• _EXERCISE BRIEF_
Would you quote every entry exactly, dropping only the pictures?

• _EXTRACTED MATERIAL_
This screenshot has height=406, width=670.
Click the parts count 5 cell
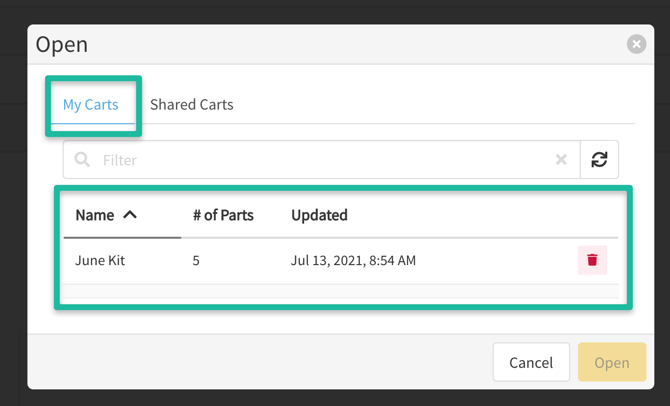click(197, 261)
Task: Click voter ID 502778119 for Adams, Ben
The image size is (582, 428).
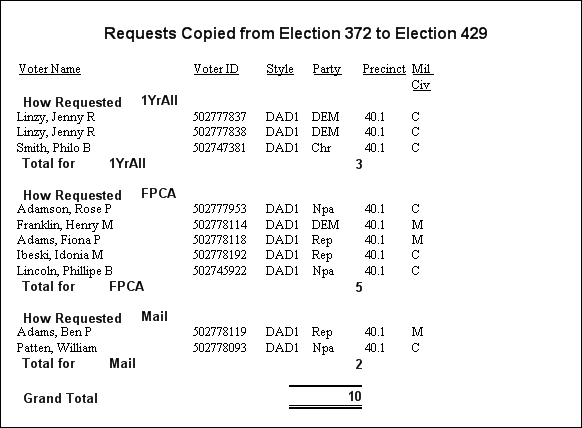Action: coord(219,332)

• _WORKED SOLUTION_
This screenshot has height=406, width=670.
Click the parts count 5 cell
click(197, 261)
Task: Click voter ID 502778119 for Adams, Ben
The image size is (582, 428).
Action: coord(219,332)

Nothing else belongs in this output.